In Django, to cluster memcached nodes, a very simple method is used. Simply list all node address in the settings.py file of all your django servers like so:

CACHES = {
    'default': {
        'BACKEND': 'django.core.cache.backends.memcached.MemcachedCache',
        'LOCATION': [
            'xxx.xxx.xxx.240:11211',
            'xxx.xxx.xxx.242:11211',
            ...,
        ]
    }
}

Obviously editing the setting.py file of each instance whenever an instance drops out or a new one is added would be painful, how would you go about automagically managing the addition of new nodes to the cluster?

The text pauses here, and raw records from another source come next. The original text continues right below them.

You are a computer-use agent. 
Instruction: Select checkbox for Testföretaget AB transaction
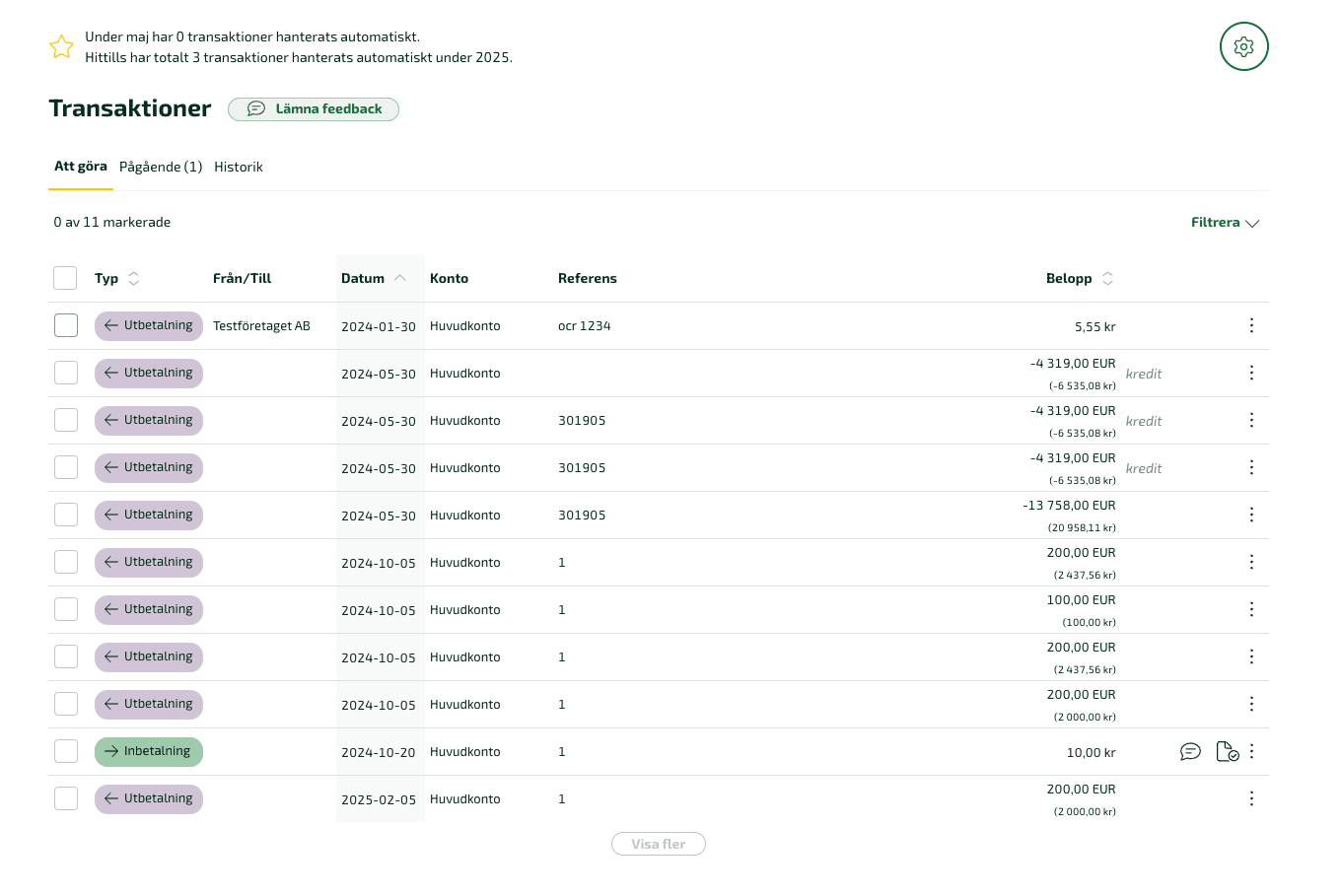point(66,325)
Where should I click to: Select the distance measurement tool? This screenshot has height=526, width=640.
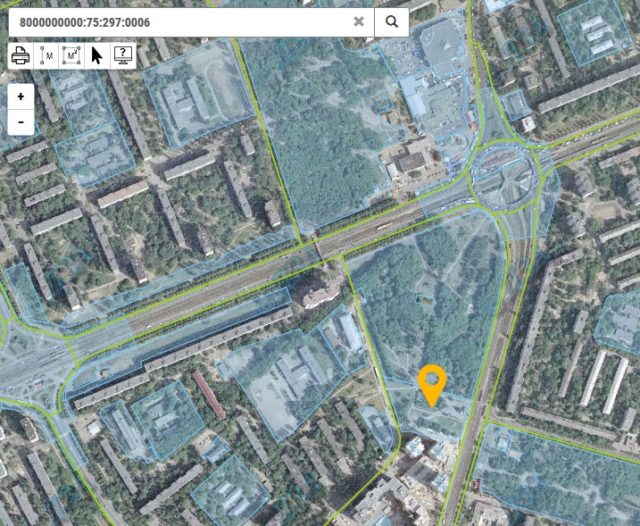(x=46, y=56)
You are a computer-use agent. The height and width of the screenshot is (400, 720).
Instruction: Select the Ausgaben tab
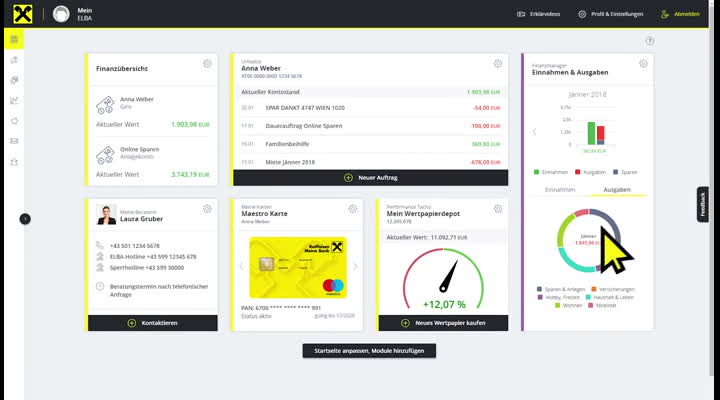pos(617,189)
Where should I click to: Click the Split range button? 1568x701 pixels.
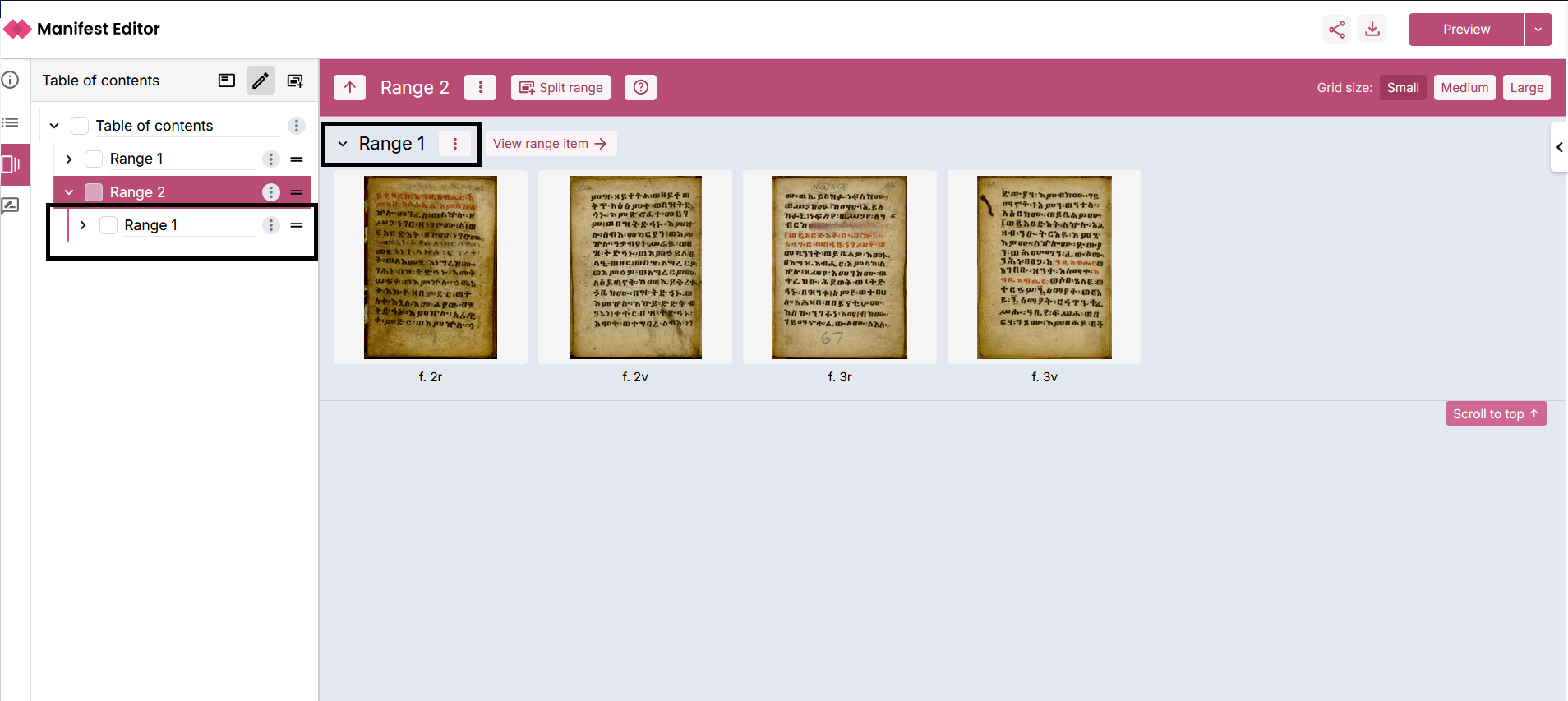(560, 88)
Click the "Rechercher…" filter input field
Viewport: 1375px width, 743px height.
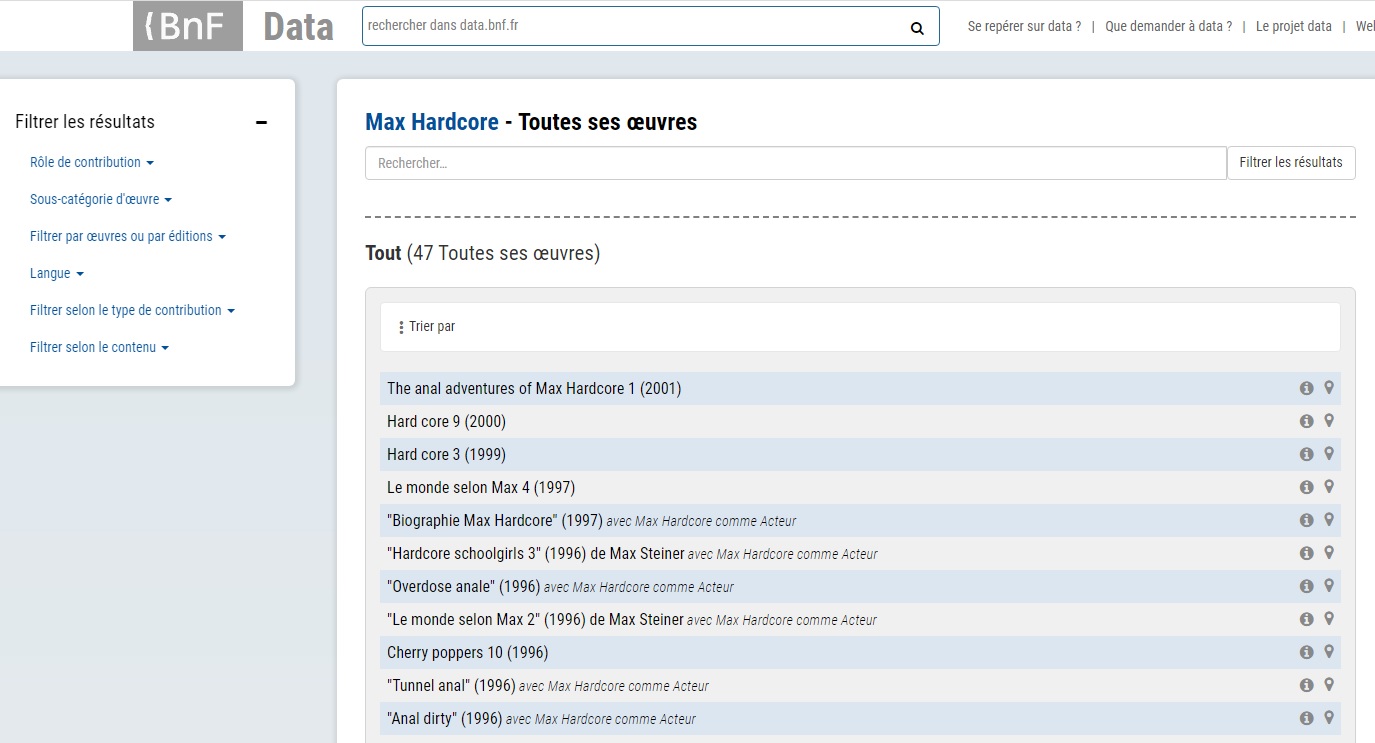795,163
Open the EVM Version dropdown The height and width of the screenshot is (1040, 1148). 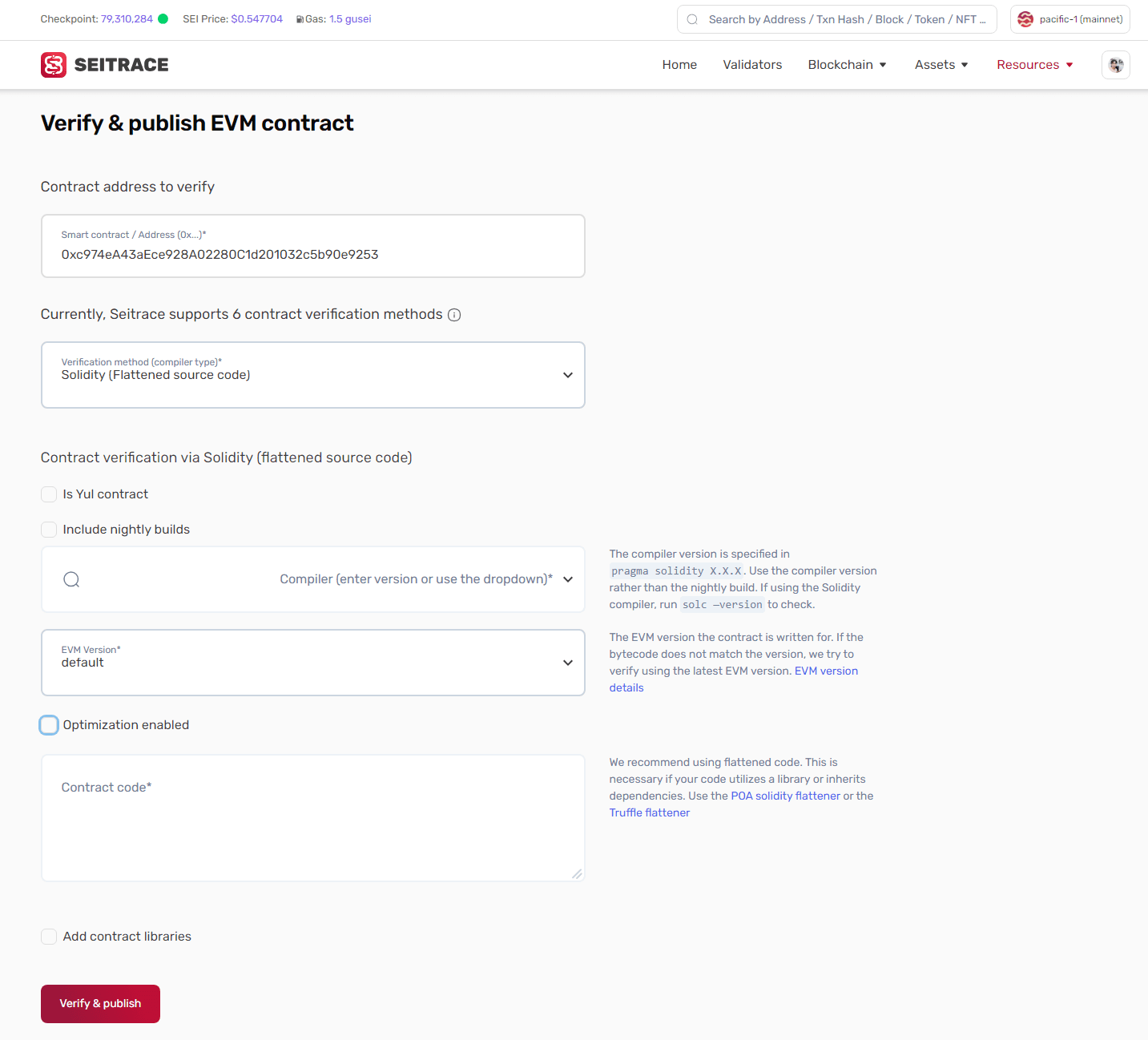point(312,663)
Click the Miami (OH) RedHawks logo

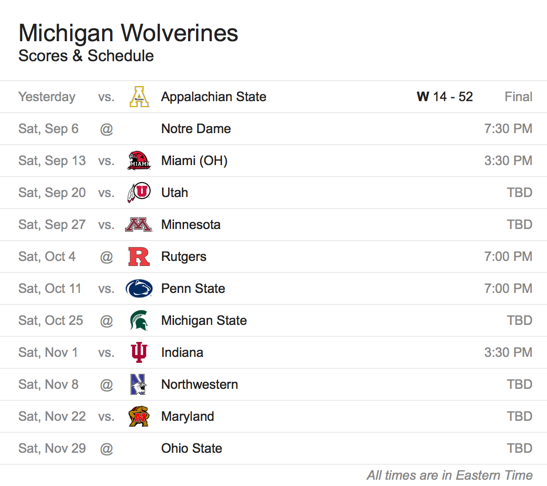coord(139,160)
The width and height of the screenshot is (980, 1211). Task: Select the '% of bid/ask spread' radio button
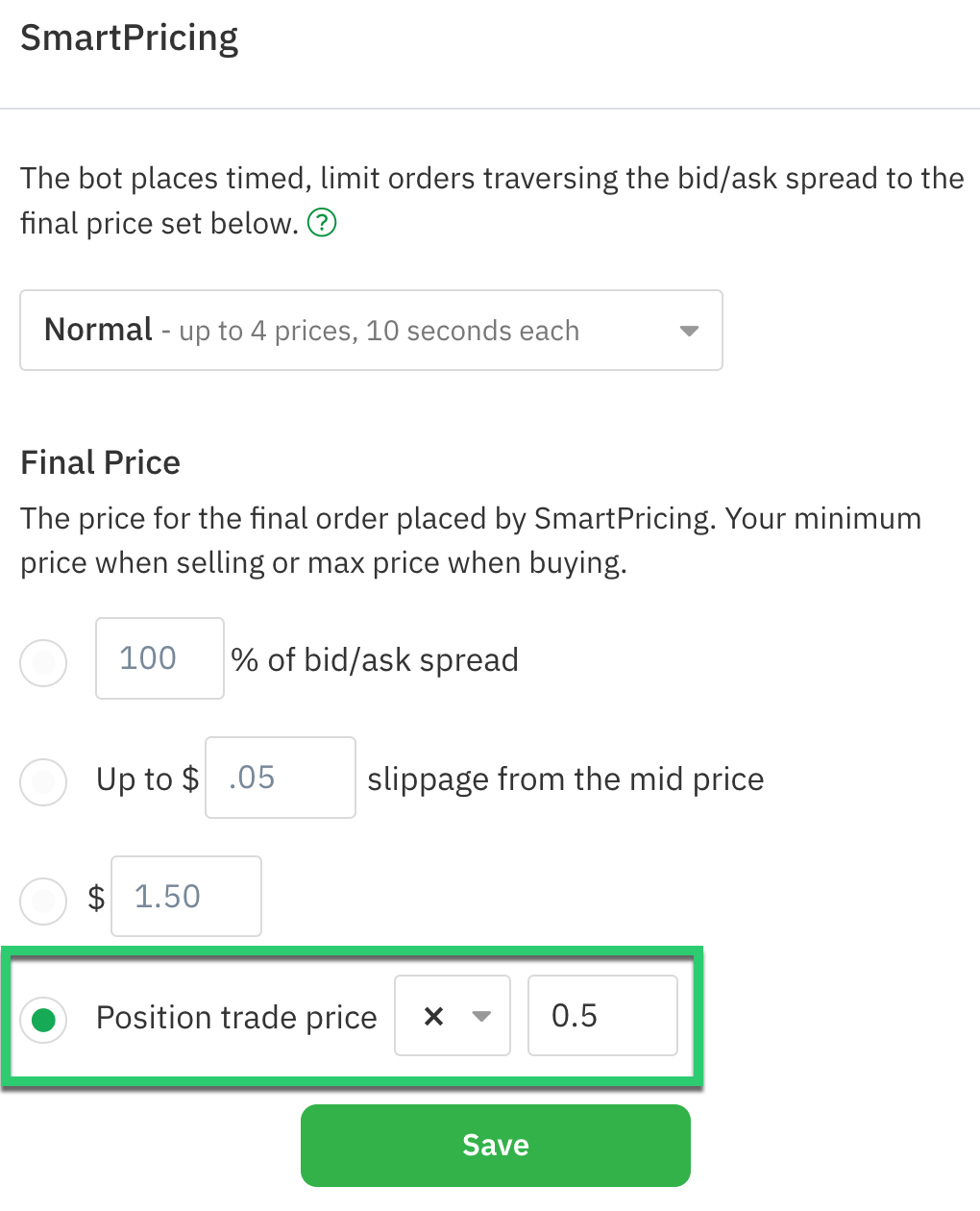point(43,662)
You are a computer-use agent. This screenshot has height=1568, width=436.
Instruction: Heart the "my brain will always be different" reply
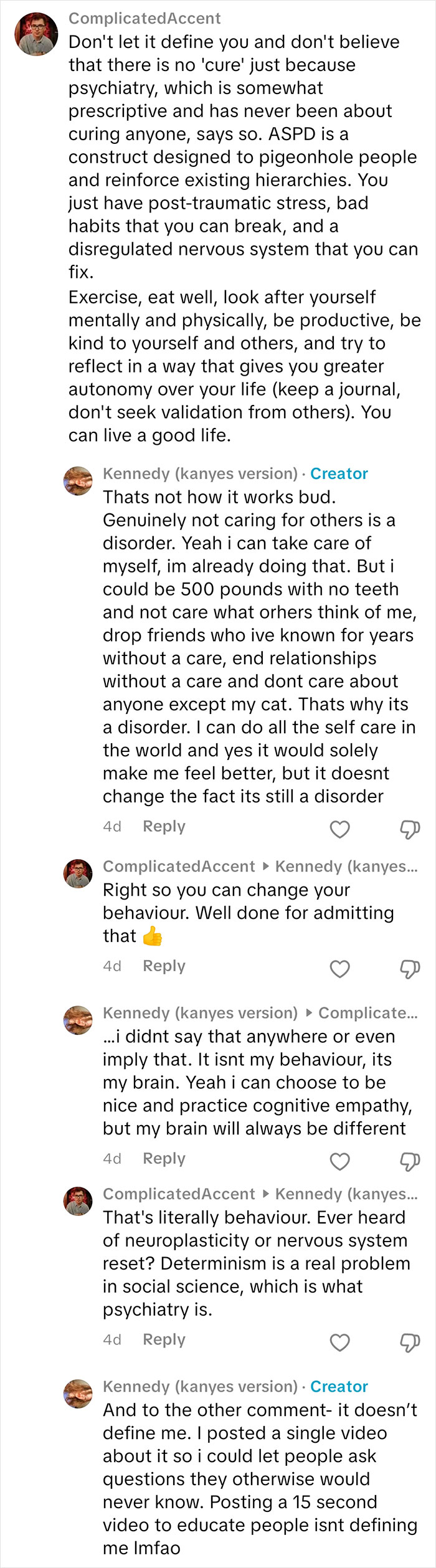(x=339, y=1161)
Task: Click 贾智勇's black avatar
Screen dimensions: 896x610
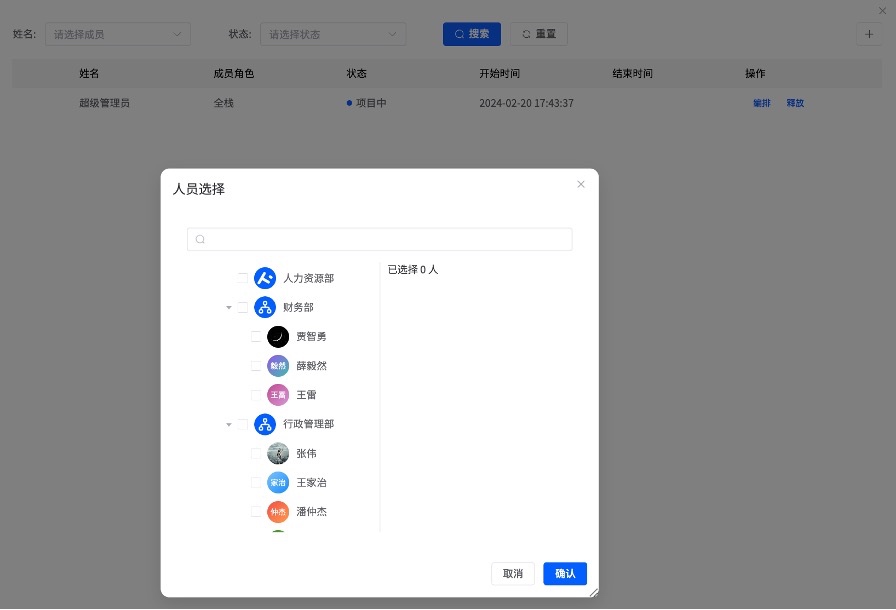Action: coord(278,337)
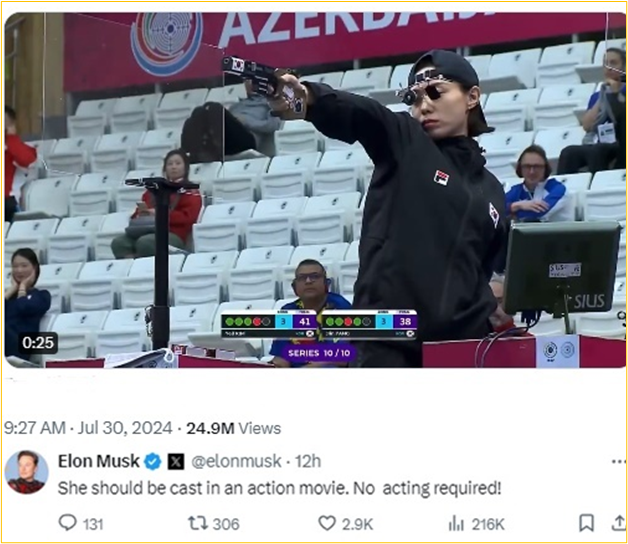Click the 306 retweet count
Screen dimensions: 628x544
point(226,524)
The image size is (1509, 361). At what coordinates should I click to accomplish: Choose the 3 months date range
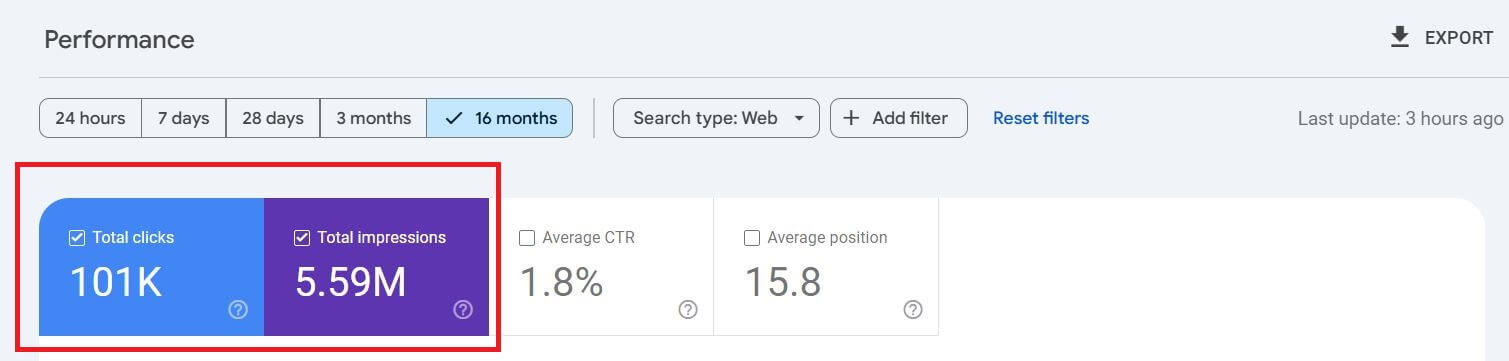point(373,118)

  • All instances are behind a load balancer.

Possible non-answers:

  • I could also just dedicate one django instance to run a memcached single node since I am only using memcached to store tiny tokens. But the goal is to have all ec2 instances be identical.
  • I could also use elasticache but it is expensive (35 bucks/month! :) ) for the smallest version

Note: I use memcached to prevent celeryd workers from accessing the same resources, but its ok if occasionally a resource is double accessed. And my tokens have a short lifespan (less than 15 seconds). So loosing memcached nodes is not a big deal as long as it doesn't happen too frequently.

回答1:

If your cache data really is very small, maybe you'd be interested in a non-amazon hosted cache service like redistogo.com. They have a free version if your data is small enough and the pricing scales very very reasonably.

This doesn't answer your question at all, but since you mentioned elasticache but balked at the price, maybe it will fit your needs.